#### REQUIREMENTS
Reproduce verbatim the rows that begin with the line containing "This screenshot has width=800, height=413." and end with the line containing "pos(30,104)", including both of those lines. Set down only these rows.

#### DATA TO PROCESS
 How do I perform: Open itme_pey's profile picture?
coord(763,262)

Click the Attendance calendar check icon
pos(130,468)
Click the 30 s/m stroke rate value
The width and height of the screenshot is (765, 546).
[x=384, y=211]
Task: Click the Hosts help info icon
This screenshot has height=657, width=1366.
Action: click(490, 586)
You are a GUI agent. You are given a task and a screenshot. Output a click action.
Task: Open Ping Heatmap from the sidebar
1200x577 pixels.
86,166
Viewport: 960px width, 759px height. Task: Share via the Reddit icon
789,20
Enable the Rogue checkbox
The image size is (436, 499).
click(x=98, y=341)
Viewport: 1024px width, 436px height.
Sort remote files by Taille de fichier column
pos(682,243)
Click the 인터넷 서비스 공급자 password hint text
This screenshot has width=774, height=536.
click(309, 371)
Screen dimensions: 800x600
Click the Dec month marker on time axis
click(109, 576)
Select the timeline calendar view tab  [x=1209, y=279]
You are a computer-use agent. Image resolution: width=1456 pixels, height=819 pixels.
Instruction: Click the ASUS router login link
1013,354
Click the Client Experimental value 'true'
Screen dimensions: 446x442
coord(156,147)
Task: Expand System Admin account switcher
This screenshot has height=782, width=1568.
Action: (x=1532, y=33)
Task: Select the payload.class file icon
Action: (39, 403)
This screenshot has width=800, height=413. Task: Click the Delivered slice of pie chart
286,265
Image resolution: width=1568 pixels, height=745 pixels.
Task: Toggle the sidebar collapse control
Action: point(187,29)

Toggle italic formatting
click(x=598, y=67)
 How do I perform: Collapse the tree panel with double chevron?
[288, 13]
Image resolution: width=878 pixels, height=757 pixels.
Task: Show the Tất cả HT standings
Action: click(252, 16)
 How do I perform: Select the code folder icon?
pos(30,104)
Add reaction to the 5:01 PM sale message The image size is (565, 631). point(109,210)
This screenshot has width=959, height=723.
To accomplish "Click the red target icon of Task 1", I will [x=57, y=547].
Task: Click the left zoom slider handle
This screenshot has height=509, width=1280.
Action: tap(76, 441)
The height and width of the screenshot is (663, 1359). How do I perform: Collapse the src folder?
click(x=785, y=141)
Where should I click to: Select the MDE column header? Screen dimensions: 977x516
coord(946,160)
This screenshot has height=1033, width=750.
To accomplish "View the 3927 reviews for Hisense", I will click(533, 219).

#### SOLUTION FOR THIS EXERCISE
This screenshot has width=800, height=413. Task: Click the Delivered slice of pie chart
286,265
Image resolution: width=1568 pixels, height=745 pixels.
Task: Toggle the sidebar collapse control
Action: point(187,29)

Toggle italic formatting
click(x=598, y=67)
 How do I perform: Collapse the tree panel with double chevron?
[288, 13]
Image resolution: width=878 pixels, height=757 pixels.
Task: Show the Tất cả HT standings
Action: click(252, 16)
 How do I perform: Select the code folder icon?
pos(30,104)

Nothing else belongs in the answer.